Exercise>
Set out each line of the items below as a Markdown table with the columns Row and Line. Number the rows and omit blank lines.

Material for this task>
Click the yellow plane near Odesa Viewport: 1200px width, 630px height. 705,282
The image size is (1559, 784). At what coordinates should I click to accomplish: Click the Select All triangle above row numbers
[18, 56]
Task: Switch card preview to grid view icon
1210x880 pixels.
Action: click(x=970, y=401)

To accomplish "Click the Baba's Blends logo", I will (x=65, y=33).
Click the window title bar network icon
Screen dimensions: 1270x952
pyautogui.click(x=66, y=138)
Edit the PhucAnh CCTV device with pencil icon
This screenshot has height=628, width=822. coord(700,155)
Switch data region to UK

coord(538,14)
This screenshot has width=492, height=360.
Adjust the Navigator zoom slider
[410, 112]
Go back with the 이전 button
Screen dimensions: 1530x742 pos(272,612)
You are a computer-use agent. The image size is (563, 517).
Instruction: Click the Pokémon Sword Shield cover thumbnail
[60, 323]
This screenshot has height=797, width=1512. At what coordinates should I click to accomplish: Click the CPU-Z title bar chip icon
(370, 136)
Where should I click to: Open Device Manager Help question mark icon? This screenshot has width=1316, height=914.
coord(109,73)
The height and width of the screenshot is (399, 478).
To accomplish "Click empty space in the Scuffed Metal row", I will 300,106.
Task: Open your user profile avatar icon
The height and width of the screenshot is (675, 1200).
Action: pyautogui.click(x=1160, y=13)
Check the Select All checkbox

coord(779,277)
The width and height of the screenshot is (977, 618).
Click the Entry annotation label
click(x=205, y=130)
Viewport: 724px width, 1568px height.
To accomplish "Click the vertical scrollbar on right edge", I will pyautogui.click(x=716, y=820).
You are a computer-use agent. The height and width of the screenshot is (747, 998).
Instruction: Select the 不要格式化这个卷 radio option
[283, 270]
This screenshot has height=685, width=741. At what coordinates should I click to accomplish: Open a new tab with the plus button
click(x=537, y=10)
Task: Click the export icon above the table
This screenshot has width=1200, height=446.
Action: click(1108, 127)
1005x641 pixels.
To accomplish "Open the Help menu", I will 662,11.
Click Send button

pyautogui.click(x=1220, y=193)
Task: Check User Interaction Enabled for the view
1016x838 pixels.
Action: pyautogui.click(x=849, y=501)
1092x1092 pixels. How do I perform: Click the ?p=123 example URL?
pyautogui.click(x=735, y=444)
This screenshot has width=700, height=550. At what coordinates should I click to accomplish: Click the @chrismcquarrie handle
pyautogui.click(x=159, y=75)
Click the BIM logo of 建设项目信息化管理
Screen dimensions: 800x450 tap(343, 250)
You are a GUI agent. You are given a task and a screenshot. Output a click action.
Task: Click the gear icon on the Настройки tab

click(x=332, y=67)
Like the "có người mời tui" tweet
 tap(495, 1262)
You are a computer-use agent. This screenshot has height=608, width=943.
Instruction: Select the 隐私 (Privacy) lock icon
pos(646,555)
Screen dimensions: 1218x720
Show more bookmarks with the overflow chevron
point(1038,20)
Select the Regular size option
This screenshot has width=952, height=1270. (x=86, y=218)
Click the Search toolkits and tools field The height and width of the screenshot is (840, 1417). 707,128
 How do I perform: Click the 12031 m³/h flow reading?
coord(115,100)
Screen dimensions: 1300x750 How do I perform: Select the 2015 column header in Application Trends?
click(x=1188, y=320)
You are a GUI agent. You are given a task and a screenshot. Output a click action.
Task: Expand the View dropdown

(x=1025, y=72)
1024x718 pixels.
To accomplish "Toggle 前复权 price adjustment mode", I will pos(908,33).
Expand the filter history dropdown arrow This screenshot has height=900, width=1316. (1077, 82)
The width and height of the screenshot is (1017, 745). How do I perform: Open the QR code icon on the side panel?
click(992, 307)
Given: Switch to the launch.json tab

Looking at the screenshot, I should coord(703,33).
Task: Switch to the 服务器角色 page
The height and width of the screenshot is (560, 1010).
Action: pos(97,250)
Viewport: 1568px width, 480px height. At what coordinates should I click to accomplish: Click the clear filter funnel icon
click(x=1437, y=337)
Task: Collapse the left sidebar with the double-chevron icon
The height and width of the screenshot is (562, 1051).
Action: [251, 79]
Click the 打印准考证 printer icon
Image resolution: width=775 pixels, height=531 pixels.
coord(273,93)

Solution for this problem>
| Row | Line |
|---|---|
| 1 | Click the yellow plane near Odesa Viewport: 1200px width, 630px height. 705,282 |
| 2 | The image size is (1559, 784). At what coordinates should I click to accomplish: Click the Select All triangle above row numbers |
| 3 | [18, 56] |
| 4 | Task: Switch card preview to grid view icon |
| 5 | 1210x880 pixels. |
| 6 | Action: click(x=970, y=401) |
| 7 | To accomplish "Click the Baba's Blends logo", I will (x=65, y=33). |
| 8 | Click the window title bar network icon |
| 9 | Screen dimensions: 1270x952 |
| 10 | pyautogui.click(x=66, y=138) |
| 11 | Edit the PhucAnh CCTV device with pencil icon |
| 12 | This screenshot has height=628, width=822. coord(700,155) |
| 13 | Switch data region to UK |
| 14 | coord(538,14) |
| 15 | This screenshot has width=492, height=360. |
| 16 | Adjust the Navigator zoom slider |
| 17 | [410, 112] |
| 18 | Go back with the 이전 button |
| 19 | Screen dimensions: 1530x742 pos(272,612) |
| 20 | You are a computer-use agent. The image size is (563, 517). |
| 21 | Instruction: Click the Pokémon Sword Shield cover thumbnail |
| 22 | [60, 323] |
| 23 | This screenshot has height=797, width=1512. At what coordinates should I click to accomplish: Click the CPU-Z title bar chip icon |
| 24 | (370, 136) |
| 25 | Where should I click to: Open Device Manager Help question mark icon? This screenshot has width=1316, height=914. |
| 26 | coord(109,73) |
| 27 | The height and width of the screenshot is (399, 478). |
| 28 | To accomplish "Click empty space in the Scuffed Metal row", I will 300,106. |
| 29 | Task: Open your user profile avatar icon |
| 30 | The height and width of the screenshot is (675, 1200). |
| 31 | Action: pyautogui.click(x=1160, y=13) |
| 32 | Check the Select All checkbox |
| 33 | coord(779,277) |
| 34 | The width and height of the screenshot is (977, 618). |
| 35 | Click the Entry annotation label |
| 36 | click(x=205, y=130) |
| 37 | Viewport: 724px width, 1568px height. |
| 38 | To accomplish "Click the vertical scrollbar on right edge", I will pyautogui.click(x=716, y=820). |
| 39 | You are a computer-use agent. The height and width of the screenshot is (747, 998). |
| 40 | Instruction: Select the 不要格式化这个卷 radio option |
| 41 | [283, 270] |
| 42 | This screenshot has height=685, width=741. At what coordinates should I click to accomplish: Open a new tab with the plus button |
| 43 | click(x=537, y=10) |
| 44 | Task: Click the export icon above the table |
| 45 | This screenshot has width=1200, height=446. |
| 46 | Action: click(1108, 127) |
| 47 | 1005x641 pixels. |
| 48 | To accomplish "Open the Help menu", I will 662,11. |
| 49 | Click Send button |
| 50 | pyautogui.click(x=1220, y=193) |
| 51 | Task: Check User Interaction Enabled for the view |
| 52 | 1016x838 pixels. |
| 53 | Action: pyautogui.click(x=849, y=501) |
| 54 | 1092x1092 pixels. How do I perform: Click the ?p=123 example URL? |
| 55 | pyautogui.click(x=735, y=444) |
| 56 | This screenshot has width=700, height=550. At what coordinates should I click to accomplish: Click the @chrismcquarrie handle |
| 57 | pyautogui.click(x=159, y=75) |
| 58 | Click the BIM logo of 建设项目信息化管理 |
| 59 | Screen dimensions: 800x450 tap(343, 250) |
| 60 | You are a GUI agent. You are given a task and a screenshot. Output a click action. |
| 61 | Task: Click the gear icon on the Настройки tab |
| 62 | click(x=332, y=67) |
| 63 | Like the "có người mời tui" tweet |
| 64 |  tap(495, 1262) |
| 65 | You are a computer-use agent. This screenshot has height=608, width=943. |
| 66 | Instruction: Select the 隐私 (Privacy) lock icon |
| 67 | pos(646,555) |
| 68 | Screen dimensions: 1218x720 |
| 69 | Show more bookmarks with the overflow chevron |
| 70 | point(1038,20) |
| 71 | Select the Regular size option |
| 72 | This screenshot has width=952, height=1270. (x=86, y=218) |
| 73 | Click the Search toolkits and tools field The height and width of the screenshot is (840, 1417). 707,128 |
| 74 |  How do I perform: Click the 12031 m³/h flow reading? |
| 75 | coord(115,100) |
| 76 | Screen dimensions: 1300x750 How do I perform: Select the 2015 column header in Application Trends? |
| 77 | click(x=1188, y=320) |
| 78 | You are a GUI agent. You are given a task and a screenshot. Output a click action. |
| 79 | Task: Expand the View dropdown |
| 80 | (x=1025, y=72) |
| 81 | 1024x718 pixels. |
| 82 | To accomplish "Toggle 前复权 price adjustment mode", I will pos(908,33). |
| 83 | Expand the filter history dropdown arrow This screenshot has height=900, width=1316. (1077, 82) |
| 84 | The width and height of the screenshot is (1017, 745). How do I perform: Open the QR code icon on the side panel? |
| 85 | click(992, 307) |
| 86 | Given: Switch to the launch.json tab |
| 87 | Looking at the screenshot, I should coord(703,33). |
| 88 | Task: Switch to the 服务器角色 page |
| 89 | The height and width of the screenshot is (560, 1010). |
| 90 | Action: pos(97,250) |
| 91 | Viewport: 1568px width, 480px height. At what coordinates should I click to accomplish: Click the clear filter funnel icon |
| 92 | click(x=1437, y=337) |
| 93 | Task: Collapse the left sidebar with the double-chevron icon |
| 94 | The height and width of the screenshot is (562, 1051). |
| 95 | Action: [251, 79] |
| 96 | Click the 打印准考证 printer icon |
| 97 | Image resolution: width=775 pixels, height=531 pixels. |
| 98 | coord(273,93) |